= Beginning of Section =
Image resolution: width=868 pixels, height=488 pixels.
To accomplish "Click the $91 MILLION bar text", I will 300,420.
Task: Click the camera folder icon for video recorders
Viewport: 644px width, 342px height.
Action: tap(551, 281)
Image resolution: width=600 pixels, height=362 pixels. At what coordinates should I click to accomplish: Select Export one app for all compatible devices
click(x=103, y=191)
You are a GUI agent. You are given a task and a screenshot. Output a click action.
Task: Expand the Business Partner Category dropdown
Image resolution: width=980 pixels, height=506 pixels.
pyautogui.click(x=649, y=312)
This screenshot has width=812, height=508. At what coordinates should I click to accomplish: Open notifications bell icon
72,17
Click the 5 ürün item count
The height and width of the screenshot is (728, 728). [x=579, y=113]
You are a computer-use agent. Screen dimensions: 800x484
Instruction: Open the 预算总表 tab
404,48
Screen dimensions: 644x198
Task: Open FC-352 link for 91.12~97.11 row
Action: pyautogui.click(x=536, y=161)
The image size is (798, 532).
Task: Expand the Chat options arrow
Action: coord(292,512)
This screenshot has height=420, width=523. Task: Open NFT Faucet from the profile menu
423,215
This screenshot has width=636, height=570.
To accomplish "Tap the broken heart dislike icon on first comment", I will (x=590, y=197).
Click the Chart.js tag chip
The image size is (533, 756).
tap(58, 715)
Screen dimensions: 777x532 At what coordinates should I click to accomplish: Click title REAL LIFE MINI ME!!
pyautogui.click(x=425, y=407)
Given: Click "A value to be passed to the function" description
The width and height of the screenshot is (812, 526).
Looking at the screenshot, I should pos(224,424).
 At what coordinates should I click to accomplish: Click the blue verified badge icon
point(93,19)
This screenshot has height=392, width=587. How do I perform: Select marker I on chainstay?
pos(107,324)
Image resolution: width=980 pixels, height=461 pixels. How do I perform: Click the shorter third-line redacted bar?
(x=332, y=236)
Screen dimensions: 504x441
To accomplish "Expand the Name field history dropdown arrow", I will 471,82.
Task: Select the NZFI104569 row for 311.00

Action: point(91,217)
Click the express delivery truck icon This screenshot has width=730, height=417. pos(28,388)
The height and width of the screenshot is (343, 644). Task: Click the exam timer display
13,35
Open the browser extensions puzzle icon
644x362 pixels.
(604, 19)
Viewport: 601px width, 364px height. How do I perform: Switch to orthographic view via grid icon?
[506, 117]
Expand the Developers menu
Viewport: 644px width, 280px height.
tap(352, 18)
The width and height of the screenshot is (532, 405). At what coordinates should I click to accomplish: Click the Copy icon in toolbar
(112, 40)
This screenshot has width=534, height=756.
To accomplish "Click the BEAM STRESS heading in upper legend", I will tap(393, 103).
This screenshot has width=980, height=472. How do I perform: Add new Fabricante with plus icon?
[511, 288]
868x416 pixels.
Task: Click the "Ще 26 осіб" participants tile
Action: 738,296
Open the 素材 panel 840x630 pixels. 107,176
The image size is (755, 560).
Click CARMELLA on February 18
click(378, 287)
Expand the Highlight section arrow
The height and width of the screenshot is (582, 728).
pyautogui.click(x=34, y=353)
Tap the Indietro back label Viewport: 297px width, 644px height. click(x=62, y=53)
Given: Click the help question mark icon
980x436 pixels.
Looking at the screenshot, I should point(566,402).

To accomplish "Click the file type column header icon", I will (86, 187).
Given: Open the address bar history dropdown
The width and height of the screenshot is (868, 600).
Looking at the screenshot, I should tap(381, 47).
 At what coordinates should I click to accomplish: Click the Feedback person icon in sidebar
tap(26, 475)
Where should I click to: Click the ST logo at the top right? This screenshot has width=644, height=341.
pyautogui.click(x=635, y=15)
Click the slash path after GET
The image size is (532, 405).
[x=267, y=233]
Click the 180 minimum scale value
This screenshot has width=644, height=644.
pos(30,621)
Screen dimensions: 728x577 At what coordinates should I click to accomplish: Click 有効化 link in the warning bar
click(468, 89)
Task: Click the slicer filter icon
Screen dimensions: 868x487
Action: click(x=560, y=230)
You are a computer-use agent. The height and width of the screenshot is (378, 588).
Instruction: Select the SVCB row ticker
= End of Section =
> ACTION ITEM
Note how many lines in the data above contain "agent", then state that number alone.

> WRITTEN SOLUTION
3